Helium (He) is a colorless, odorless, non-toxic noble gas, the second-lightest element, and possesses the lowest boiling point of any substance. These unique properties make it indispensable for applications requiring low temperatures or an inert atmosphere, such as in Magnetic Resonance Imaging (MRI) machines and specialized welding. Helium is not chemically manufactured; rather, it is extracted and purified from natural sources, primarily certain underground gas reservoirs.
The Origin of Terrestrial Helium
The helium recovered from underground reserves is a byproduct of a natural geological process occurring deep within the Earth’s crust. This noble gas is continuously generated by the radioactive decay of heavy elements, primarily uranium and thorium, present in crustal rocks. As these unstable elements decay, they emit alpha particles, which are helium nuclei. Over millions of years, these particles capture electrons to become neutral helium atoms that migrate upward. Helium only becomes economically viable when trapped beneath thick, non-porous rock formations, accumulating alongside natural gas.
Initial Extraction from Natural Gas Reserves
Commercial recovery begins by drilling into natural gas wells containing a sufficiently high concentration of helium.
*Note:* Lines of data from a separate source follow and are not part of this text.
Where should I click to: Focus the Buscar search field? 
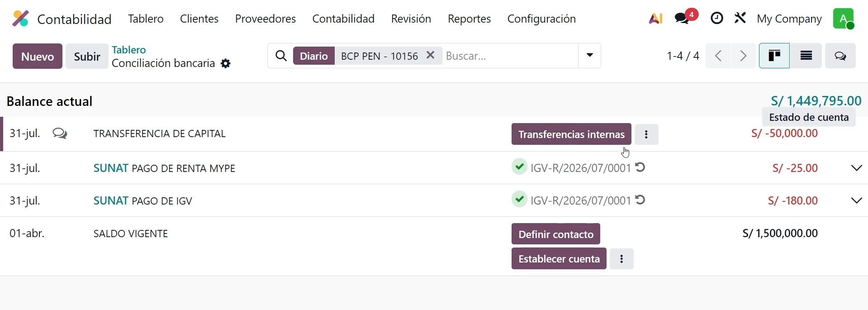(x=510, y=56)
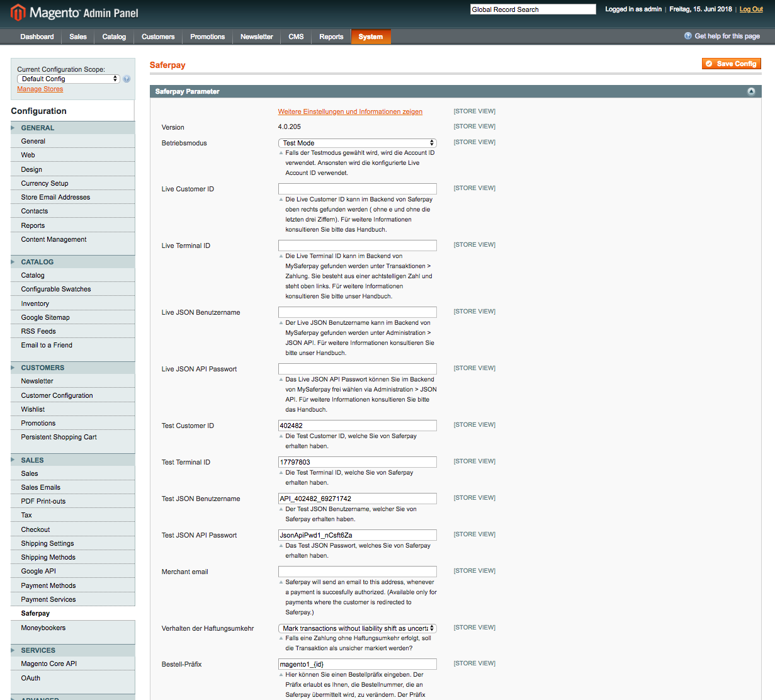The image size is (775, 700).
Task: Click the Magento logo icon
Action: click(18, 13)
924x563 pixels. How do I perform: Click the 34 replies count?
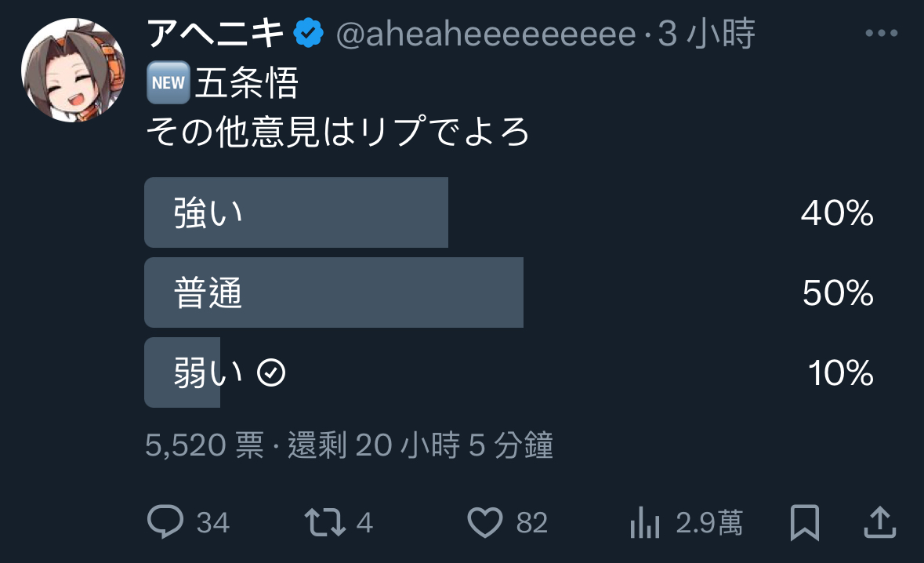(212, 523)
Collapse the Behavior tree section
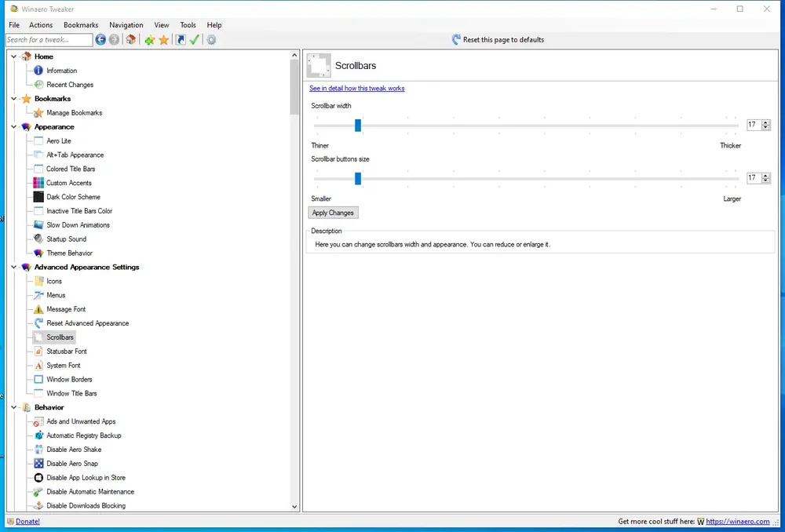This screenshot has height=532, width=785. click(x=13, y=407)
Extraction is typically only economical when the concentration reaches 0.3% or more by volume. The raw gas stream, composed mainly of methane, is first pretreated to remove impurities like water vapor, hydrogen sulfide, and carbon dioxide, which could freeze equipment. The gas is then cooled and compressed to separate the bulk of the hydrocarbons. This liquefaction leaves a concentrated gaseous mixture, referred to as “crude helium,” typically containing 50% to 70% helium, with the remainder being mostly nitrogen.
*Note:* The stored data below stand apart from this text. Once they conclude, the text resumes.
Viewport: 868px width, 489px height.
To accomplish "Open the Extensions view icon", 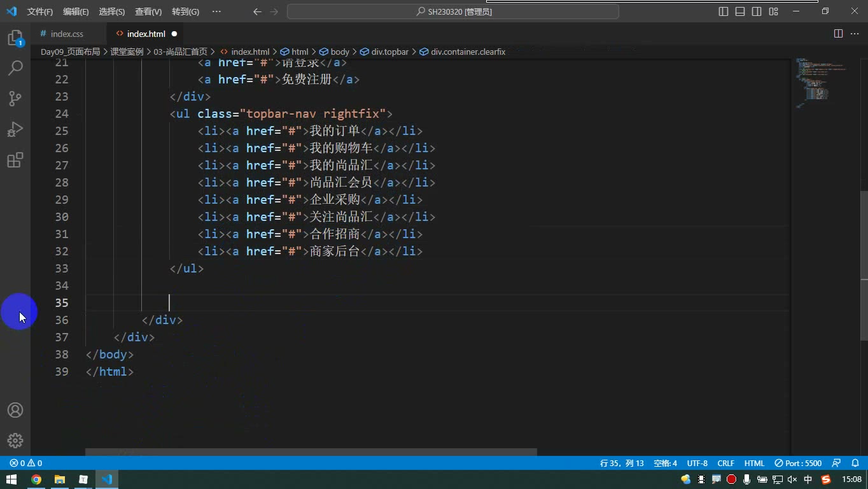I will pos(15,160).
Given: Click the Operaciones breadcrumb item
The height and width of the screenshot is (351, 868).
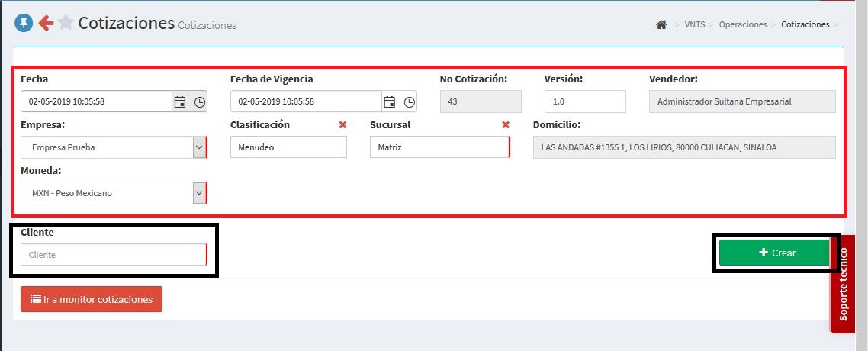Looking at the screenshot, I should point(742,25).
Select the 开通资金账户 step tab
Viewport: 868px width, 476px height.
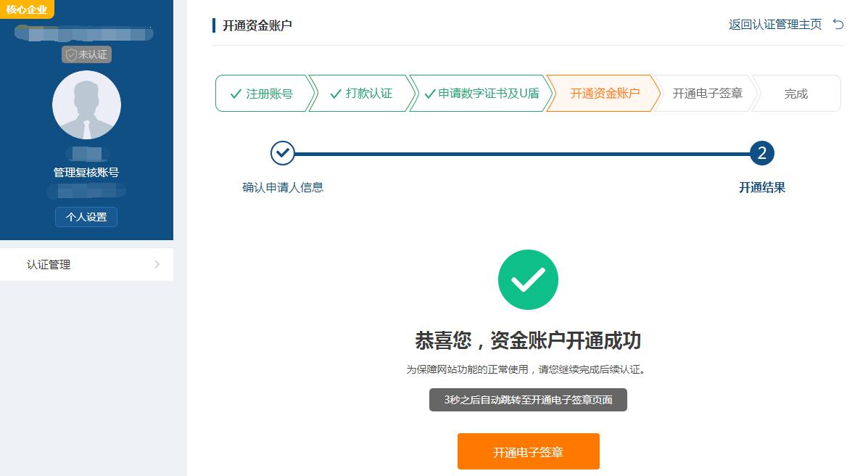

Cryogenic Purification Methods
The crude helium stream must undergo cryogenic distillation to achieve commercial-grade purity. This energy-intensive process relies on the elements’ drastically different boiling points, requiring the mixture to be progressively cooled to extremely low temperatures to remove contaminants. Nitrogen, the primary remaining impurity, is removed by cooling the mixture to approximately -193°C (-315°F), causing it to liquefy. Because helium has the lowest boiling point of all elements (-269°C or -452°F), it remains a gas while nearly every other substance turns to liquid or solid. Specialized methods, such as pressure-swing adsorption units, are then used to produce helium with a purity of 99.999% or higher.
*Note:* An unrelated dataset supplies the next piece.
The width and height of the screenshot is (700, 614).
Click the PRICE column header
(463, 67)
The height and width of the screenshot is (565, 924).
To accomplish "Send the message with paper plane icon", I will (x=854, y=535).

Why Helium is a Finite Resource
Despite its abundance in the universe, terrestrial helium is considered a finite resource due to Earth’s relatively weak gravitational field. Once extracted and used, helium released into the atmosphere is lost forever. Being the second-lightest element, helium atoms quickly rise to the top of the atmosphere, where they exceed the escape velocity and are lost to space. The rate at which new helium is generated by radioactive decay deep within the crust is too slow to replenish the quantities currently consumed. Therefore, the current supply is limited to the reserves trapped underground, making conservation efforts necessary.